DR. WATSON: Sie lernen aus Skandalen.
Schneider: Mich interessieren die Lehren und die Fehleinschätzungen. Ich gestehe der Menschheit zu, Fehler zu machen, aber bitte nur einmal denselben - nicht mehrmals.
DR. WATSON: Lernt denn auch die Branche?
Schneider: Gerade die Food-Firmen sind sehr besorgt und machen eigentlich einen guten Job. Wenn wir direkt zu den Firmen gehen, lasse ich mir das Risikomanagement und die Qualitätskontrollen erklären, um mir so ein Bild zu machen. Die Food-Firmen teilen jedoch häufig unsere Risikoeinschätzung nicht, weshalb wir nicht beliebig viel Geschäft mit ihnen machen können.

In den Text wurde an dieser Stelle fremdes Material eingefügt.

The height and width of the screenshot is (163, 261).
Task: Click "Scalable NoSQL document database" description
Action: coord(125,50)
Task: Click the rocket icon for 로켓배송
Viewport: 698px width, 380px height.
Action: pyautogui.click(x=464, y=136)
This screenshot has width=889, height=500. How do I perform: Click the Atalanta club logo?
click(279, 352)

DR. WATSON: Was sind denn die wichtigsten Zukunftsrisiken?
Schneider: Unter anderem sicher die Nahrungs- und Energieversorgung. Einfache, aber grundlegende Themen: Wie stellen wir sicher, dass die Menschheit genug zu essen hat. Das ist das Thema der Zukunft.
DR. WATSON: Das ist doch eher ein Thema für den evangelischen Kichentag?

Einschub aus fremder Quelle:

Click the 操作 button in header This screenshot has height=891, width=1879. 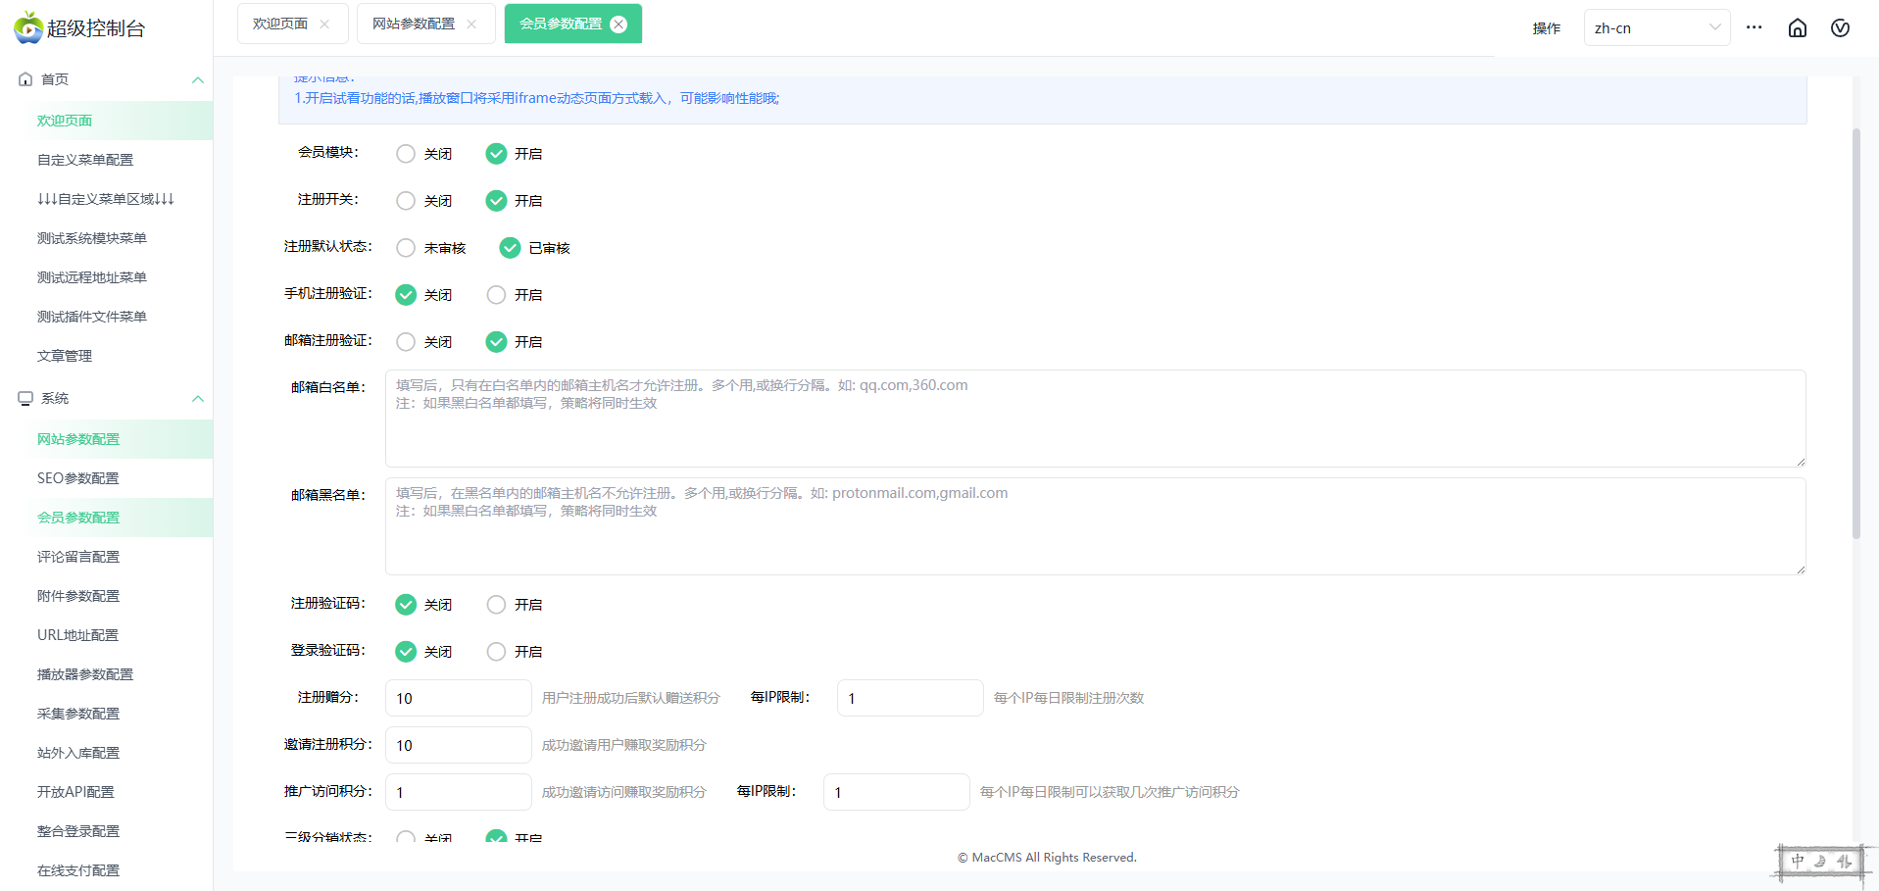click(x=1546, y=28)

Schneider: Eben auch für uns. Wenn die Nahrung knapp wird, kann die Neigung wachsen, da zu betrügen, beispielsweise indem Dinge hineingemischt werden, die nicht reingehören, um Nährwert vorzutäuschen.
DR. WATSON: Wie damals beim Babypulver-Skandal in China.
Schneider: Diese Melamin-Geschichte war für uns ein Lehrstück. Da haben wir uns gesagt, Moment mal, wenn das Schule macht, dann müssen wir uns darauf einstellen, dass bestimmte gefährliche Substanzen in Zukunft häufiger in Nahrungsprodukten auftauchen wo sie definitiv nicht hingehören.
DR. WATSON: Sie kämpfen für das Gute in der Welt?
Schneider: Bei uns ist das immer auch ein Geschäft. Wir wollen die Besten sein, wenn es darum geht, Risiken zu verstehen, zu analysieren und sinnvolle Versicherungsprodukte anzubieten.
DR. WATSON: Eine Versicherung gegen Nahrungsknappheit?
Schneider: Wir denken darüber nach, wie man nach einer Flut oder einer Dürre den Betroffenen durch Versicherungen helfen könnte und versuchen dann dafür neue Produkte zu entwickeln. Eine Dürre kann man gut versichern, weil man Niederschlagsmengen und Trockentage messen und mit Satellitenbildern den Zustand der Felder dokumentieren kann.
DR. WATSON: Und je vertrockneter der Mais, desto mehr kriegt der Bauer?
Schneider: Nein, wir können ja keine braunen Blätter zählen. Dafür haben wir neue Produkte im Angebot, bei denen nach Eintreten von messbaren Ereignissen die vorher vereinbare Summe Geld ausbezahlt wird – und zwar unabhängig vom entstandenen Schaden. Wir Versicherungsleute nennen das die parametrische Deckung. Und wir können damit der Sicherung der Nahrungsversorgung dienen.
DR. WATSON: Herr Schneider, wir danken Ihnen für dieses Gespräch.